+++ The data
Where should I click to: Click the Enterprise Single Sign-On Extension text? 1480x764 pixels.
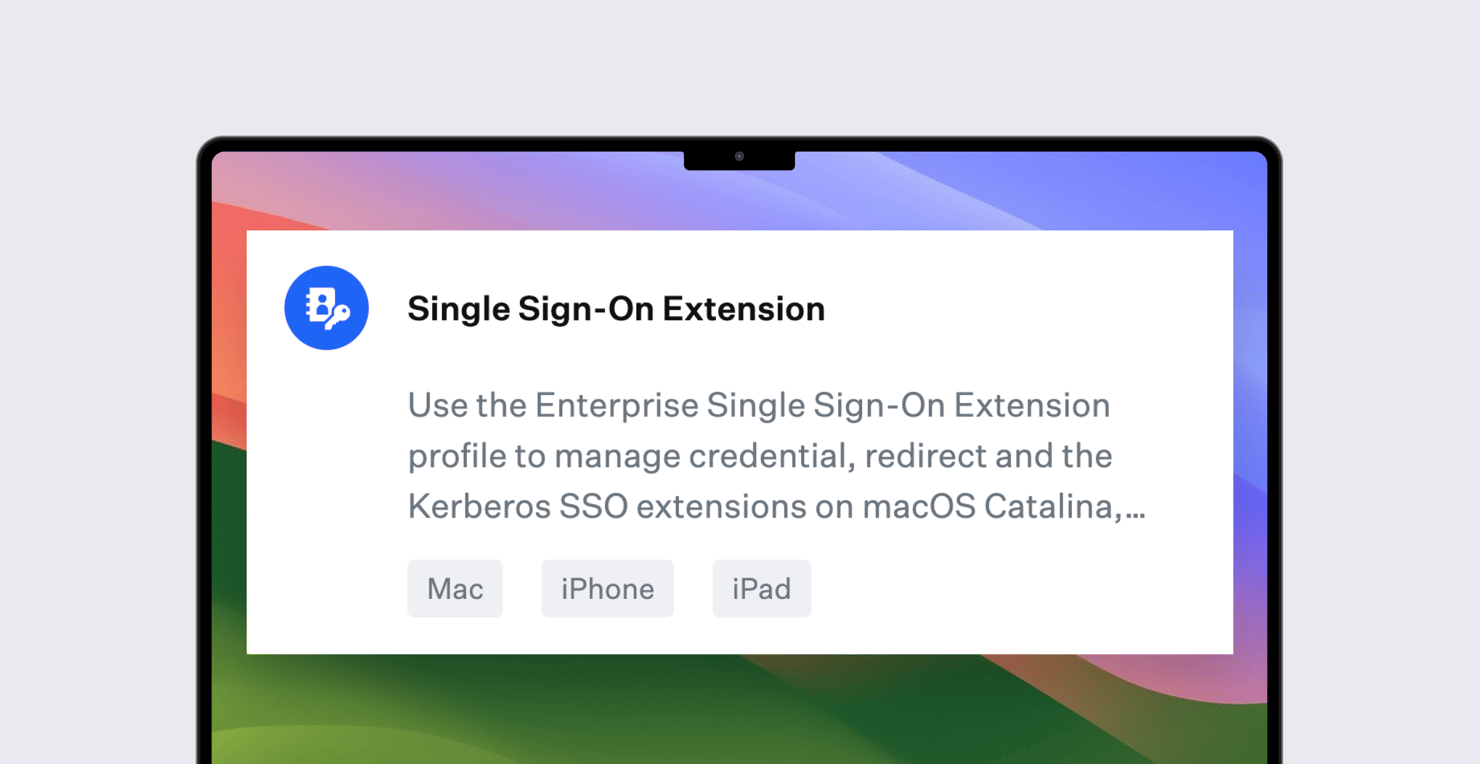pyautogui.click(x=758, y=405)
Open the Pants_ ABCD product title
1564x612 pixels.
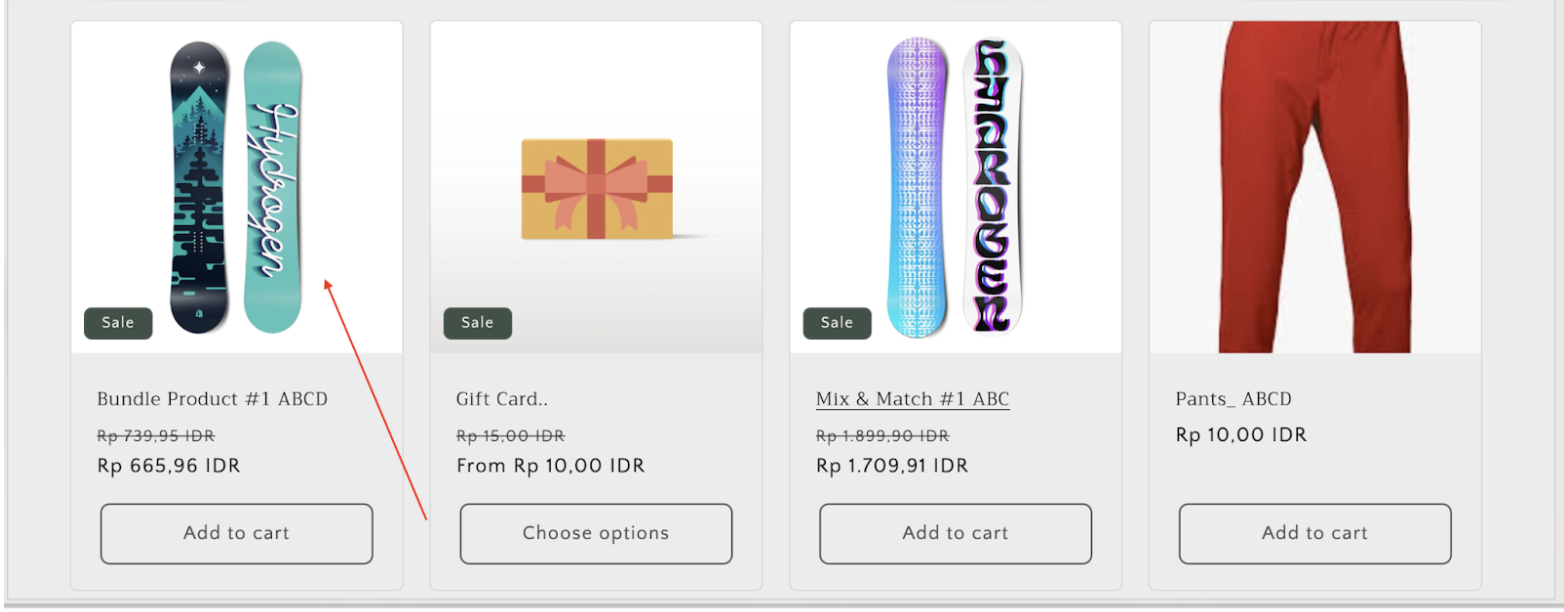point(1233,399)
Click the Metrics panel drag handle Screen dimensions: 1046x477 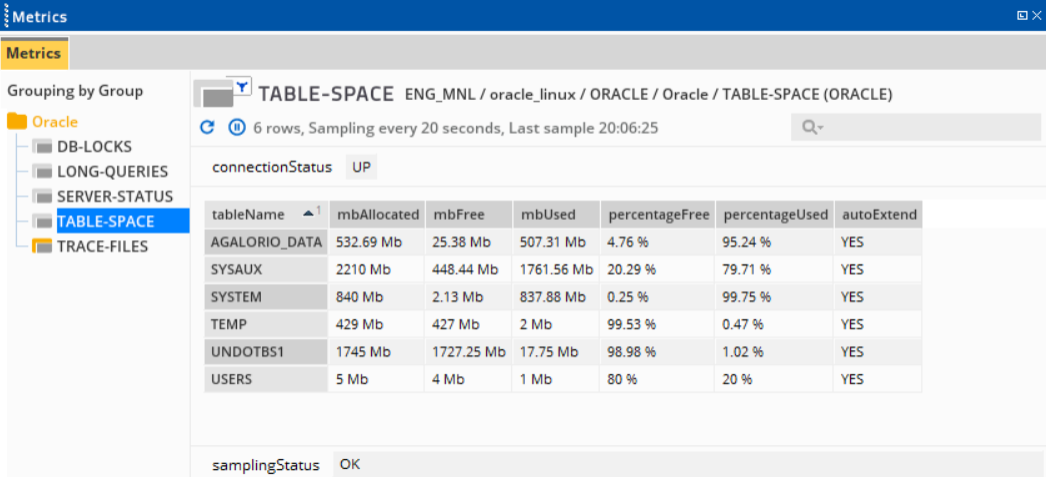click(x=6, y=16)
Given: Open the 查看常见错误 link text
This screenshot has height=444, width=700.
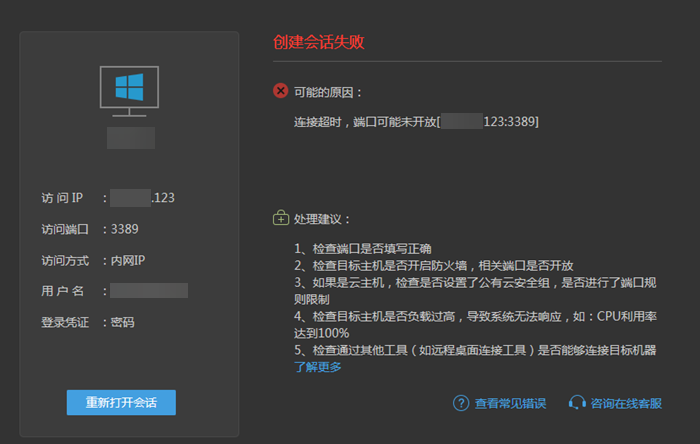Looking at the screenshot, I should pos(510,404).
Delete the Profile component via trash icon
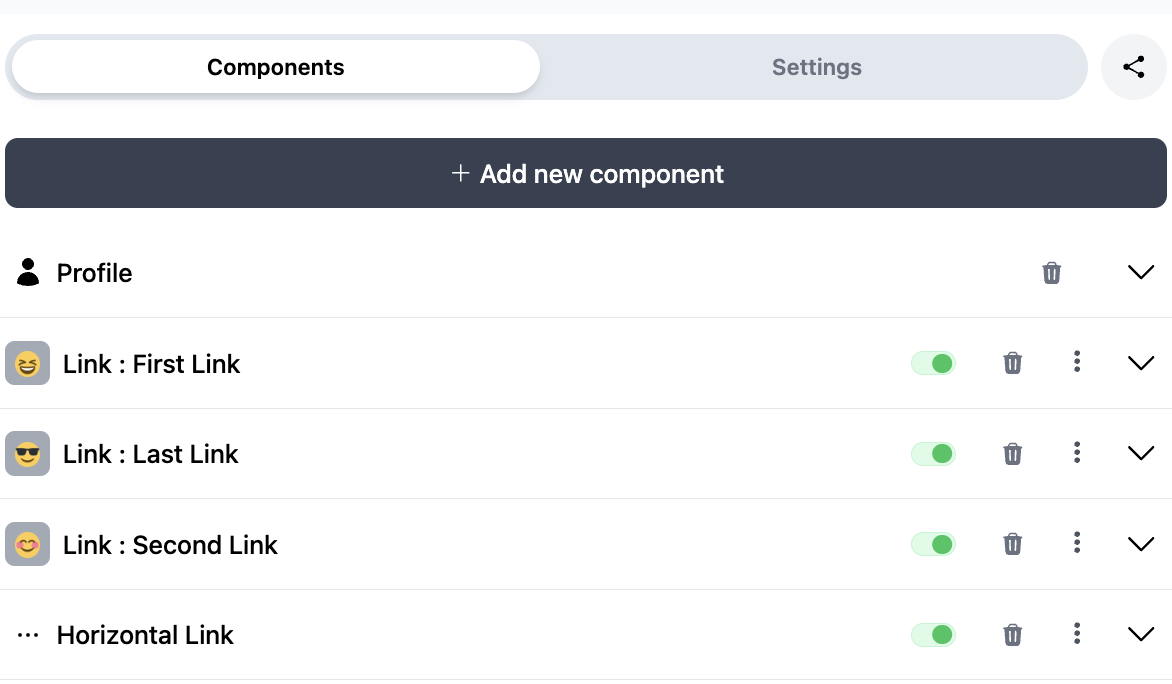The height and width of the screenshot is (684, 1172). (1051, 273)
++++++
+++ The data
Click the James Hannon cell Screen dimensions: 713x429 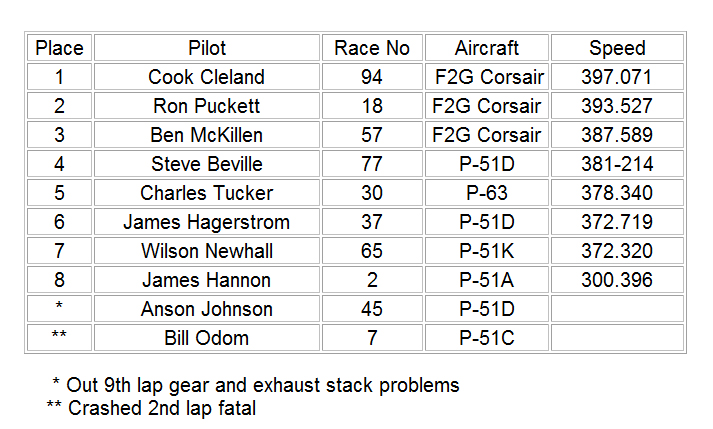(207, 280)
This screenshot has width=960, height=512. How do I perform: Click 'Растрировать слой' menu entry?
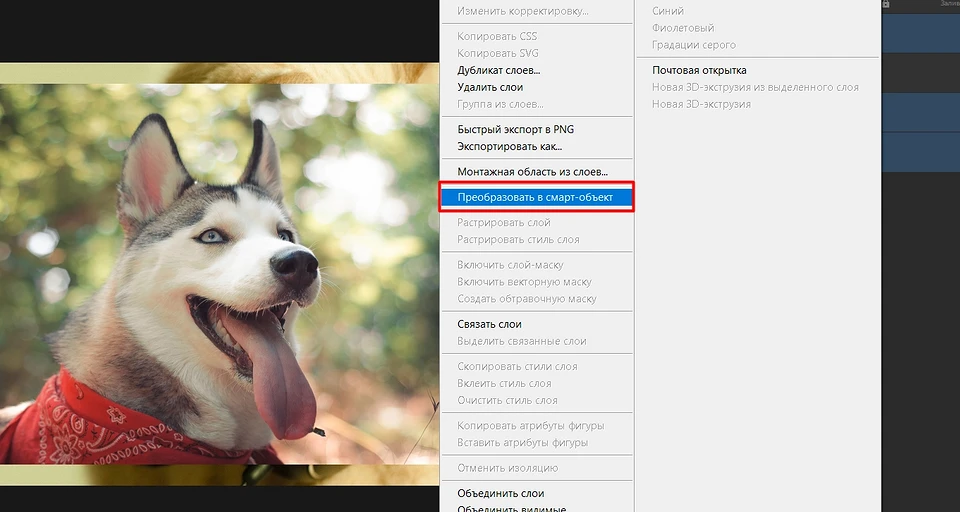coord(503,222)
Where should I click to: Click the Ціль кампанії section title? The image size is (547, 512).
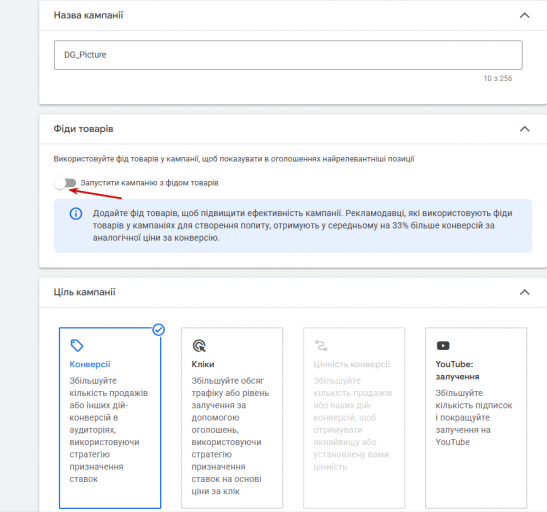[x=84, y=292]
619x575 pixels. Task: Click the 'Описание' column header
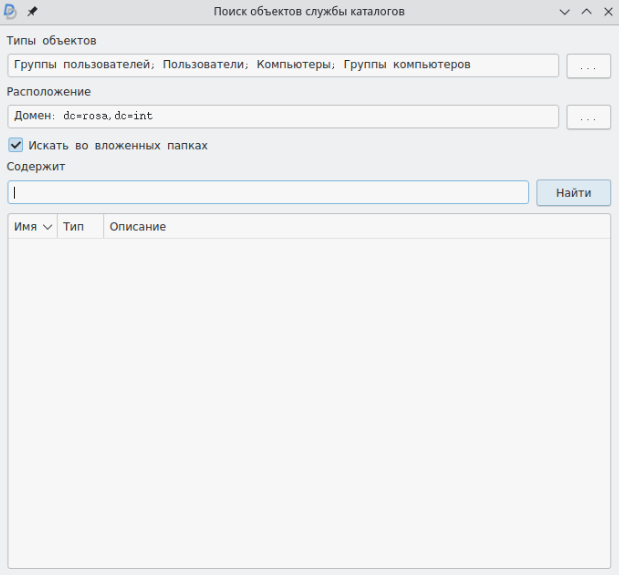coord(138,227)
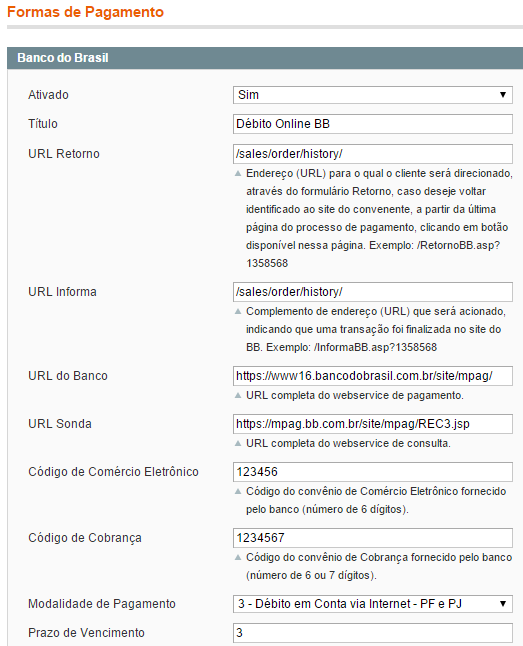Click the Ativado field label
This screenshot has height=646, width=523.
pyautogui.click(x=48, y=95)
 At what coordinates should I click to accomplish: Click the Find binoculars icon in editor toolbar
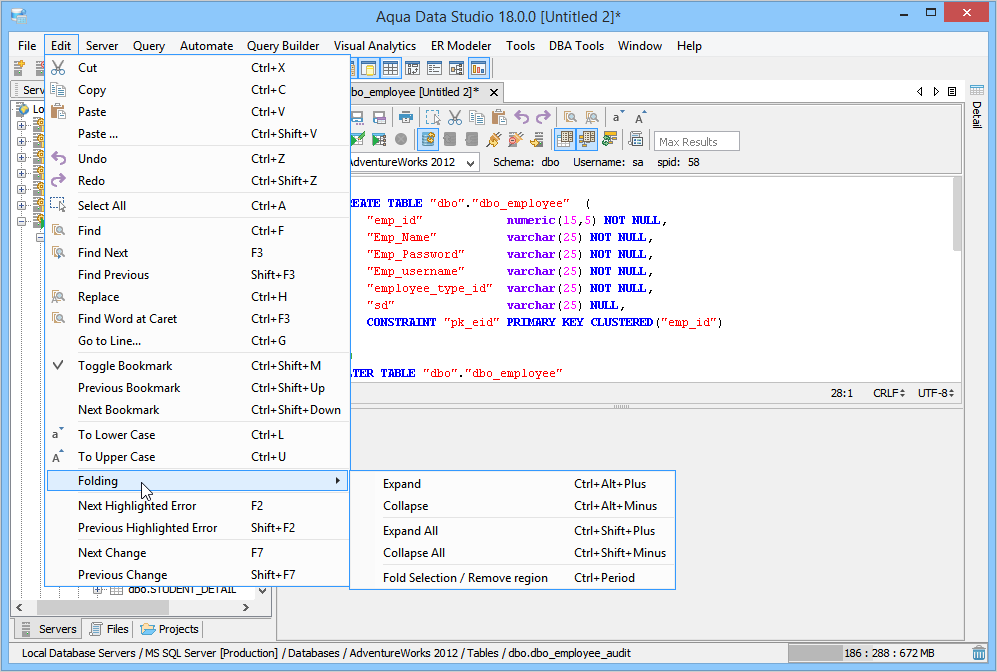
++++++
+++ The data
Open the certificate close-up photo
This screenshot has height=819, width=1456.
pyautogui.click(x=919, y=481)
++++++
In the records above, locate each line with the word "Open". Copy all such lines.

Open the Pants_ ABCD product title
Given: Open the 查看常见错误 link text
Open the certificate close-up photo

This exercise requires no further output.